La mobilisation sans faille et sur plusieurs années des personnes en situation de handicap et des associations paie enfin. Elles ont interpellé les politiques, elles ont manifesté à de nombreuses reprises, encore en septembre dernier. Elles avaient le soutien de certains parlementaires, et d’autorités indépendantes, comme la Défenseure des droits.

« Une belle victoire collective »

« Nous avons réussi à instaurer le rapport de force, commente Pascale Ribes, présidente d’APF France handicap. Nous avons embarqué la société civile, les journalistes et les parlementaires de tous bords, les autorités indépendantes, et jusqu’au Comité des droits de l’Onu. Ce dernier a demandé à la France la déconjugalisation lors de son examen de notre pays.
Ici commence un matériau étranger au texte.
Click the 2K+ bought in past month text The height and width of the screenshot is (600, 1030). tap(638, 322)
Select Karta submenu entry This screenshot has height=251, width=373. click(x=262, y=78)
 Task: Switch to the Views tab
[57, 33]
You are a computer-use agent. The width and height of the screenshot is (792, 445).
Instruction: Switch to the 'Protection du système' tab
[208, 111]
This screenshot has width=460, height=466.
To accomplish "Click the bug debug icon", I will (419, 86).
C’est une belle victoire collective. »

Après six refus du Gouvernement, lors du précédent quinquennat, l’individualisation de l’AAH a été adoptée en première lecture, à l’Assemblée nationale, du projet de loi pouvoir d’achat le 20 juillet. Avec 428 voix pour et une contre, celle du député Horizons (ex-LREM) Thomas Mesnier. Les revenus du conjoint ne seront donc plus pris en compte dans le calcul du montant de cette allocation. Sur les 1,2 million d’allocataires de l’AAH, 270 000 vivent en couple.

Mise en application au 1er octobre 2023

Les débats ont essentiellement porté sur les délais de mise en œuvre. Soutenues par l’opposition, les associations la voulaient immédiate. Initialement, le Gouvernement proposait que cette loi soit appliquée au 1er janvier 2024. Selon toute vraisemblance, ce sera à partir du 1er octobre 2023. En effet, a-t-il argumenté, il faut le temps de résoudre des difficultés de compatibilité technique entre les systèmes d’information des caisses d’allocations familiales et de l’administration fiscale.
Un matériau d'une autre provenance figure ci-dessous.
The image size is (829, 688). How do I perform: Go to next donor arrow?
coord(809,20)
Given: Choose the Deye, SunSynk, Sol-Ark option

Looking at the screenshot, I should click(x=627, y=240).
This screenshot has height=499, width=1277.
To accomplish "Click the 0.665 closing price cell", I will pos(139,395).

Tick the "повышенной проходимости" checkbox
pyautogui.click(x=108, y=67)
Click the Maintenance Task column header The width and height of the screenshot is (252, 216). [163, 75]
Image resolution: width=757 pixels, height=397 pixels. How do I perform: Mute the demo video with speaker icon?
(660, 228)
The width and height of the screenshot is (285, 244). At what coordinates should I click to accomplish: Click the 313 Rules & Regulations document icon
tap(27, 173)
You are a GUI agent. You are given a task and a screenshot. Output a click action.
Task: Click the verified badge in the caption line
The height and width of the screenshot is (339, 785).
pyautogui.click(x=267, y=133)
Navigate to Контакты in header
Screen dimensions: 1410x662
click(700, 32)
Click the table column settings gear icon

Olivier Dussopt, ministre du Travail, du Plein emploi et de l’Insertion a promis que si les considérations techniques étaient résolues plus tôt, la déconjugalisation serait avancée. « Je ne me fais pas beaucoup d’illusion sur un avancement possible », prévient Arnaud de Broca, président du Collectif Handicaps. Par ailleurs tout à fait satisfait de « l’aboutissement d’une revendication historique ».
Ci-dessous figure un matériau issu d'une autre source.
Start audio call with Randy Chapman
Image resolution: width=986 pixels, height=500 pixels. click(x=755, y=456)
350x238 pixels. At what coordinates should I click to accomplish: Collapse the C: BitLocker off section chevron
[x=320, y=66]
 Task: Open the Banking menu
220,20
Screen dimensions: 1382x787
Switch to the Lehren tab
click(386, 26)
Qu’en est-il du droit d’option et de son délai ?

Autre sujet de préoccupation : la question du droit d’option. Le principe ? Permettre aux personnes de choisir la solution la plus favorable entre le calcul individualisé de leur AAH et le maintien du régime actuel. En l’état, avant l’adoption définitive du projet de loi, ce choix serait possible jusqu’à la date du renouvellement de l’AAH. Le hic : il pourrait y avoir des perdants. Particulièrement les personnes handicapées qui travaillent et vivent avec un conjoint peu ou pas rémunéré. Mais le Sénat pourrait retoucher cette règle, l’améliorer, et porter ainsi le délai d’option à dix ans, par exemple.

Vers un revenu de remplacement ?

Sur le plan symbolique aussi, la déconjugalisation de l’AAH revêt une importance certaine aux yeux de Pascale Ribes. « C’est le signe que l’AAH n’est pas perçue comme un minima social comme les autres. Maintenant, elle doit devenir un véritable revenu de remplacement, supérieur au seuil de pauvreté. »

À compter du lundi 25 juillet, le Sénat examinera le texte en commission, et les séances publiques autour du projet de loi pouvoir d’achat se tiendront à partir du 28 juillet. Suivra ensuite une commission mixte paritaire. Si les deux assemblées se mettent d’accord, le texte sera définitivement adopté. À défaut, il fera l’objet d’une nouvelle navette parlementaire.